El hembrismo, en cambio, sí sería una actitud individual, porque no se deriva de un sistema cultural o legal de desigualdad en el que las personas que han tenido más poder hayan sido históricamente las mujeres.

De algún modo, el hembrismo es más un fenómeno psicológico que social, mientras que con el feminismo pasa lo contrario. Esto, sin embargo, es verdad a medias, porque todo lo social repercute sobre lo psicológico y viceversa. Sin embargo, esta distinción entre estas dos esferas (la social y la individual) sirve para entenderlas mejor, ya que a la práctica coexisten y dependen la una de la otra.

Producto de la historia vs sesgo psicológico

Al feminismo se le puede poner una fecha de nacimiento, que normalmente coincide con la época de la Ilustración, porque es un movimiento social e intelectual. Eso significa que la idea de que puedan existir personas feministas, por ejemplo, en la Antigua Grecia, es técnicamente incorrecta.

El hembrismo, en cambio, teóricamente puede ser encontrado en cualquier momento pasado, porque solo depende de que haya una persona que, por una u otra razón, rechace u odie a los hombres. Su existencia no depende de una dinámica de eventos que han ido generando un efecto en cadena a lo largo de la historia, sino que aparece de un modo más espontáneo.

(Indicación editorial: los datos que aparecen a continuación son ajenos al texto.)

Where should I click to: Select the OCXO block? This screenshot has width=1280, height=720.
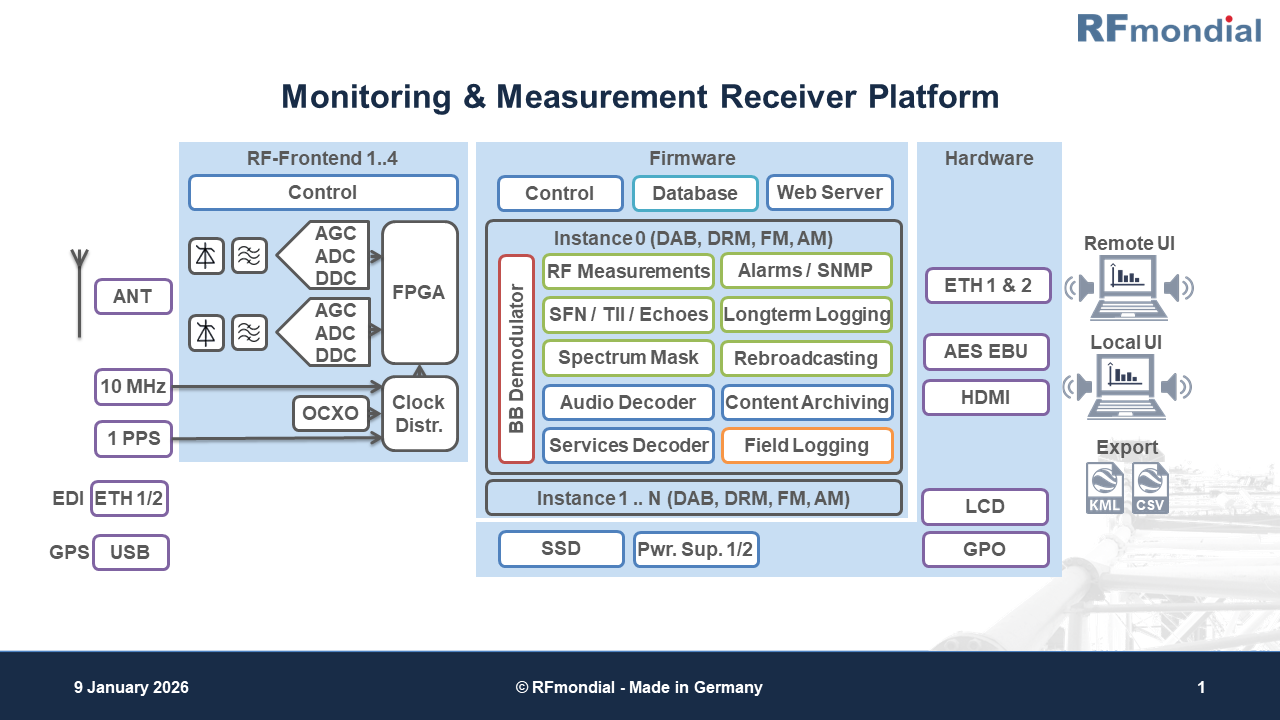tap(331, 412)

Rechazo unilateral vs integración

El feminismo no propone medidas para restar bienestar y poder de manera indefinida a los hombres por el simple hecho de serlo, algo que sí hace el machismo mediante justificaciones basadas en «el orden natural de las cosas», la tradición, etc. Incluso las medidas de discriminación positiva que defiende una parte del feminismo son concebidas como un arreglo provisional, para permitir, por ejemplo, que las mujeres puedan acceder a los puestos de dirección en iguales condiciones que los hombres.

El hembrismo, en cambio, sí sería el odio hacia los hombres por el simple hecho de serlo, es decir, de forma indefinida e independientemente del contexto. Es, por consiguiente, un sesgo esencialista, porque no depende de lo que haga una persona ni de las condiciones en las que se relacione con las demás, sino que es su condición de hombre lo que produce rechazo a causa del sexismo.

Las polémicas alrededor de la idea de hembrismo

El mismo uso de la palabra «hembrismo» ha sido muy criticada, ya que se entiende que es una palabra nacida para perjudicar al movimiento social. De algún modo, se asume que su utilización solo puede tener consecuencias negativas para los movimientos igualitarios y positivas para las posturas conservadoras y tradicionalistas.

Sin embargo, esto no tiene por qué ser así y, de hecho, el miedo que desde algunos círculos feministas se muestra ante la posibilidad de a abordar el significado de la palabra hembrismo puede hacer que este se identifique con el feminismo al ser considerado un tabú, algo de lo que no se habla y que se invisibiliza porque efectivamente ataca los fundamentos del movimiento.

Por ejemplo, la posición de asumir el hembrismo como tabú llega a absurdos como el de considerar que «el hembrismo no existe», algo que evidentemente es falso. El hembrismo no deja de existir porque no sea equiparable al machismo, del mismo modo en el que el menosprecio a las personas seguidoras de un equipo de fútbol existe a pesar de que no se tiene constancia de un sistema político y cultural que las discrimine.